Dynamic Programming Approximations for Partially Observable Stochastic Games
Kumar, Akshat (University of Massachusetts Amherst) | Zilberstein, Shlomo (University of Massachusetts Amherst)
Partially observable stochastic games (POSGs) provide a rich mathematical framework for planning under uncertainty by a group of agents. However, this modeling advantage comes with a price, namely computation cost. Solving POSGs optimally quickly becomes intractable after a few decision cycles. Our main contribution is to provide bounded approximation techniques which enable us to scale POSG algorithms by several orders of magnitude. We study both the general POSGs and its cooperative counterpart DEC-POMDPs. Experiments on a number of problems confirm the scalability of our approach while still providing useful policies.
Making User-Defined Interactive Game Characters BEHAVE
Heckel, Frederick W. P. (The University of North Carolina at Charlotte) | Youngblood, G. Michael (The University of North Carolina at Charlotte) | Hale, D. Hunter (The University of North Carolina at Charlotte)
With the most resource intensive tasks in games offloaded to special purpose processors, game designers now have the opportunity to build richer characters using more complex AI techniques than have been used in the past. While additional CPU time makes improved AI feasible, better tools for building agents are needed to make good interactive characters a reality. In this paper we present the BEHAVEngine and BehaviorShop which enable the creation of rich interactive characters.
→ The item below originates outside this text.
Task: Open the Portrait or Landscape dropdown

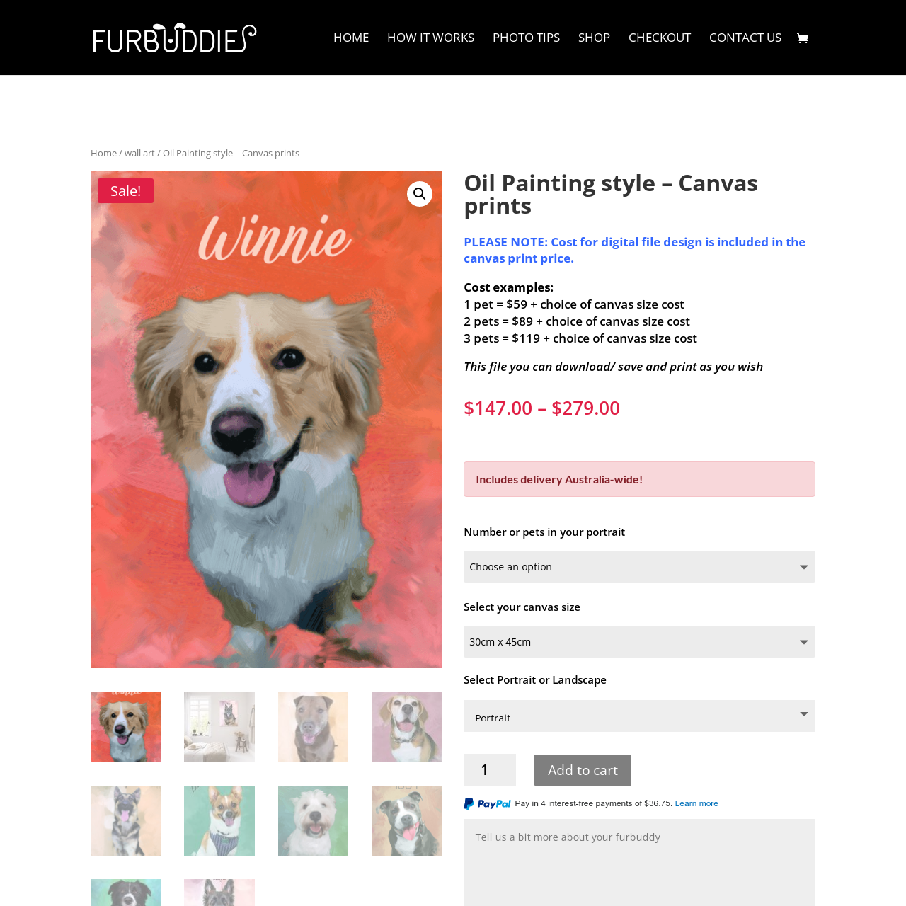Action: pos(639,716)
Just-in-Time Backfilling in Multi-Agent Scheduling
Gallagher, Anthony (Carnegie Mellon University) | Hunsberger, Luke (Vassar College) | Smith, Stephen F. (Carnegie Mellon University)
This paper addresses the problem of how a group of agents cooperating on a complex plan with interdependent actions can coordinate their scheduling and execution of those actions, particularly in domains where actions may fail or have uncertain durations. If actions fail (or fail to meet their deadlines), the repercussions for the rest of the team's plan can be dramatic. This paper presents a pro-active strategy, called Just-in-Time Backfilling (JIT-BF), that agents can use to increase the fault tolerance of their interdependent schedules by identifying actions in danger of failing and inserting redundant (or back-up) actions into their schedules. The insertion of redundant actions can be done locally (i.e., by the agent whose action is in danger of failing) or through negotiations with the rest of the team. The computations performed by agents following the JIT-BF strategy depend on probabilistic models of action durations and the ``quality'' achieved by successfully executing actions. The paper presents an experimental evaluation of the JIT-BF strategy within a simulated real-time dynamic environment that demonstrates that teams using the pro-active JIT-BF strategy significantly out-perform teams that rely solely on reactive strategies.